2008년 12월 19일 금요일

Encoding name normalization in Python

Python provides codecs module, which provides the codec registry. You can query the registry with codecs.lookup function. codecs.lookup function receives an encoding name as an argument.

The venerable IANA, our Internet Assigned Numbers Authority, maintains official names for character sets. On the other hand, nobody really cares. According to IANA, "UTF-8" is an encoding name, with no aliases. Therefore, "UTF8", "UTF_8" or any such aliases should be invalid. That doesn't really work in the real world.

So Python normalizes encoding names received from codecs.lookup. How exactly this is done isn't really specified. It turns out that CPython does normalization in two separate places: one in Python in the standard library, and one in C in the implementation. There are normalize_encoding function in Lib/encodings/__init__.py, and normalizestring function in Python/codecs.c. Moreover, these two functions perform different normalizations.

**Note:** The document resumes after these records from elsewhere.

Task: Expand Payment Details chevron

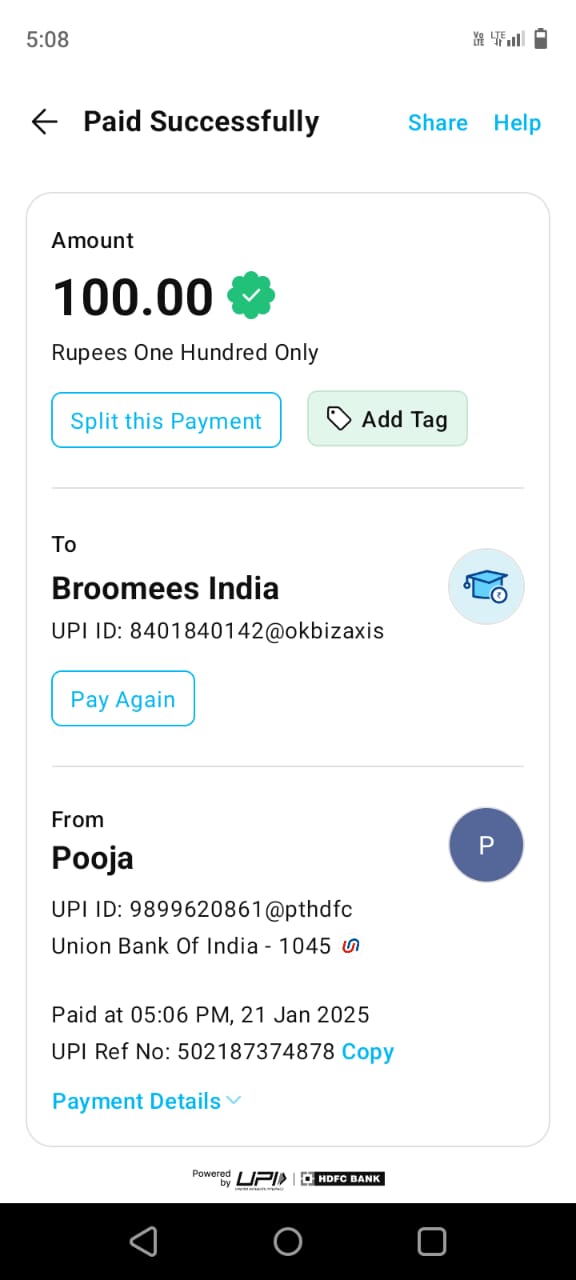Action: [x=234, y=1101]
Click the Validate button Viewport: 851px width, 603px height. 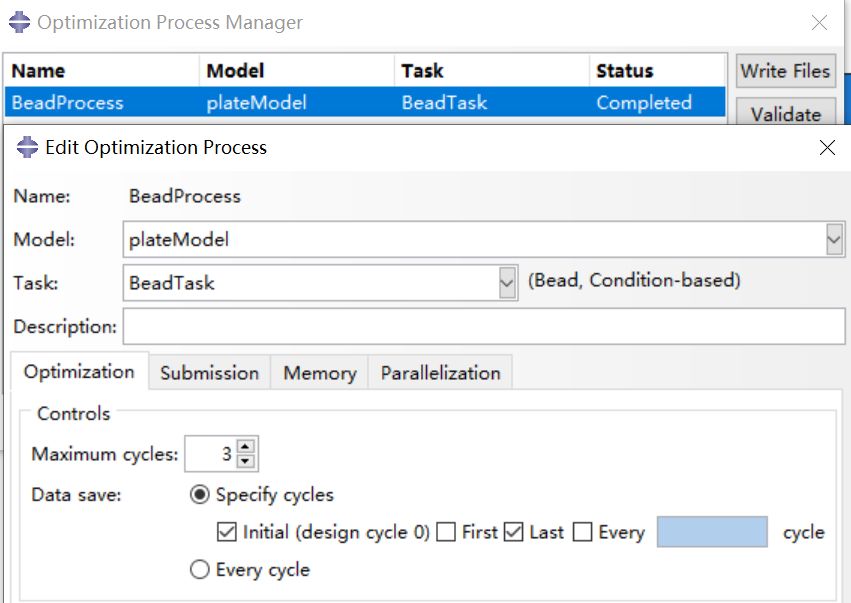(785, 113)
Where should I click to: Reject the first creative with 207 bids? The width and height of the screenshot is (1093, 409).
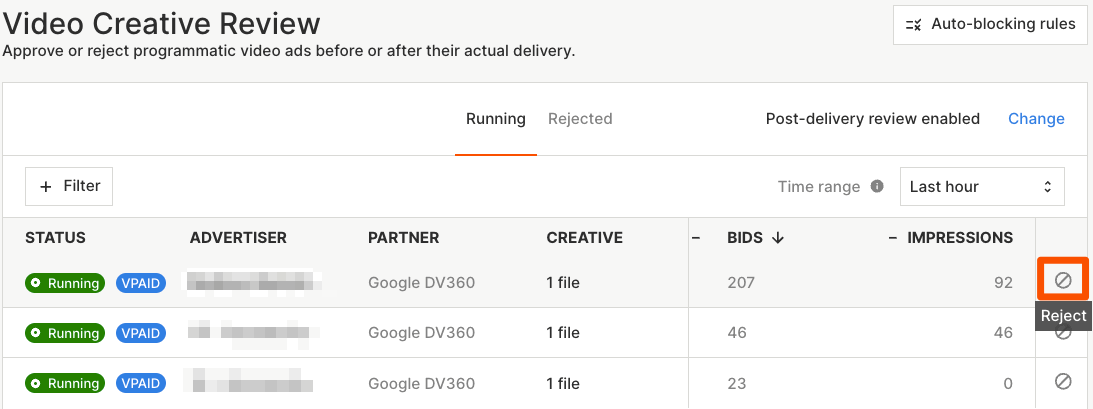click(1063, 281)
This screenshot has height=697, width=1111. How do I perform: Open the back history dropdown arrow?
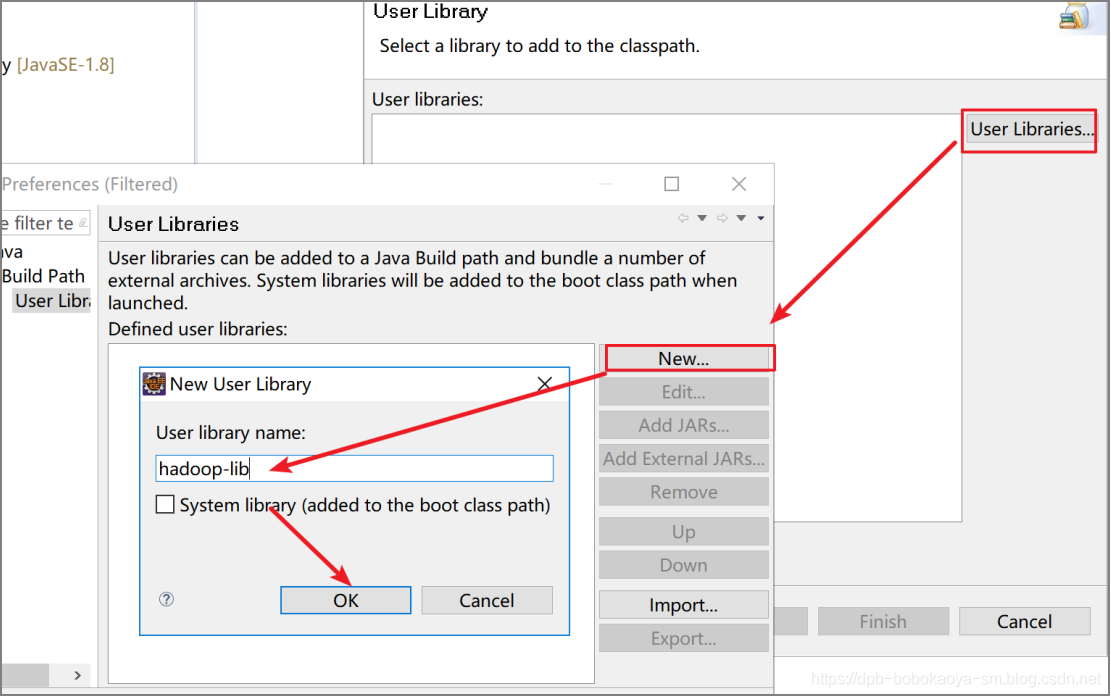click(702, 218)
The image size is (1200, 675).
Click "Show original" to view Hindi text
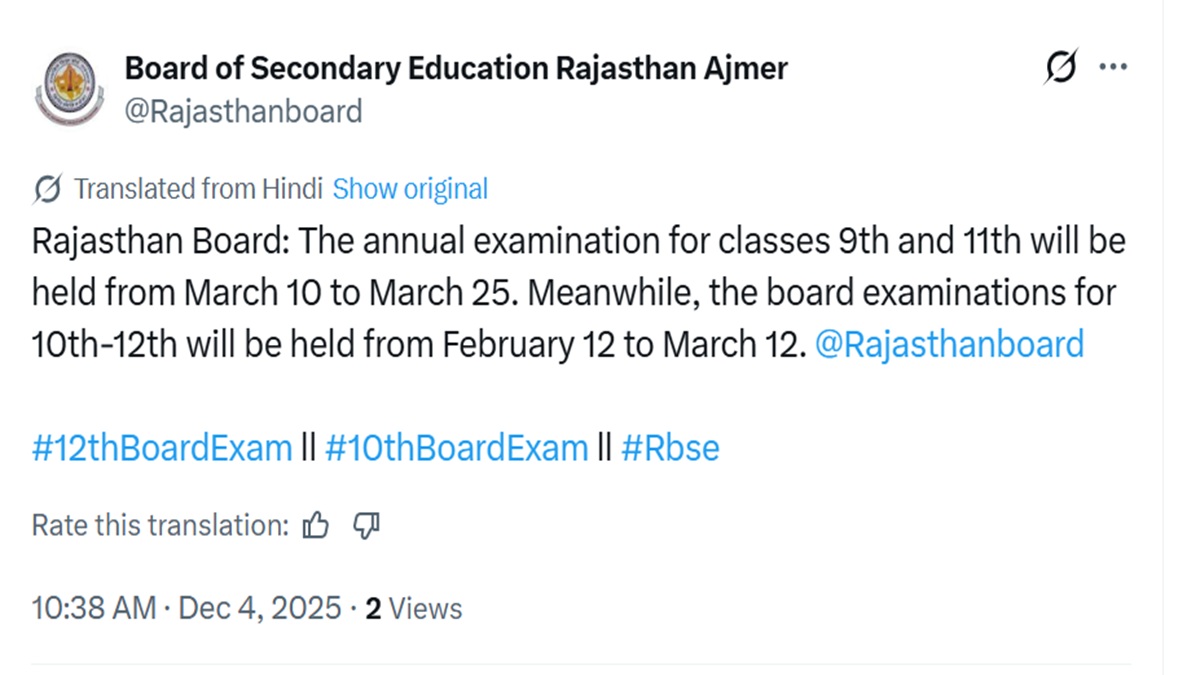(x=410, y=189)
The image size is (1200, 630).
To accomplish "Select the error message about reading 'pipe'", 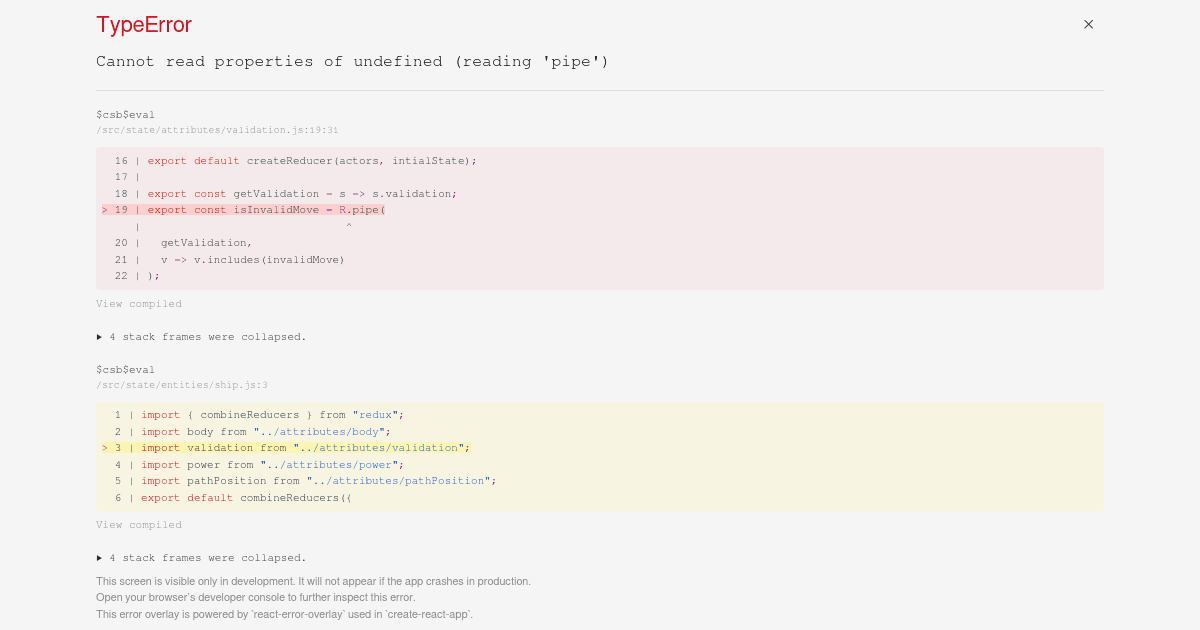I will click(352, 61).
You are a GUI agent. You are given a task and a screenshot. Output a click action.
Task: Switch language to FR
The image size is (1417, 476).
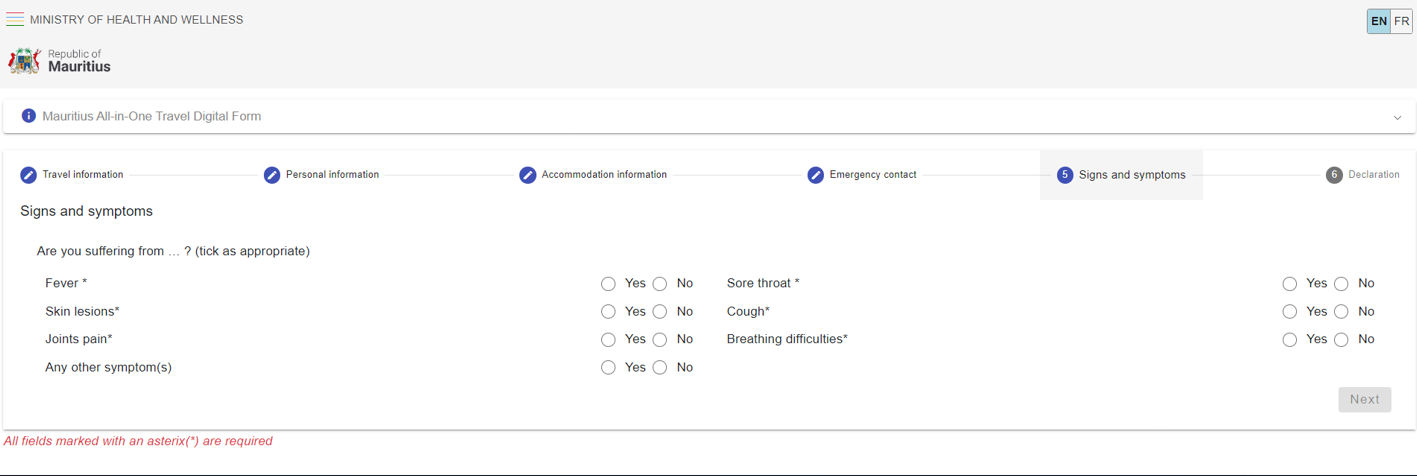click(x=1401, y=21)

IronPython, being an implementation of Python trying to be compatible with CPython, needs to cope with this. You will be surprised by the number of ways things can go wrong if you don't exactly match how this is done. But did you know that the following code work with CPython? (I don't recommend this!!!)

import codecs
codecs.lookup('utf!!!8')


Yes, those are three exclamation marks. I'm not kidding...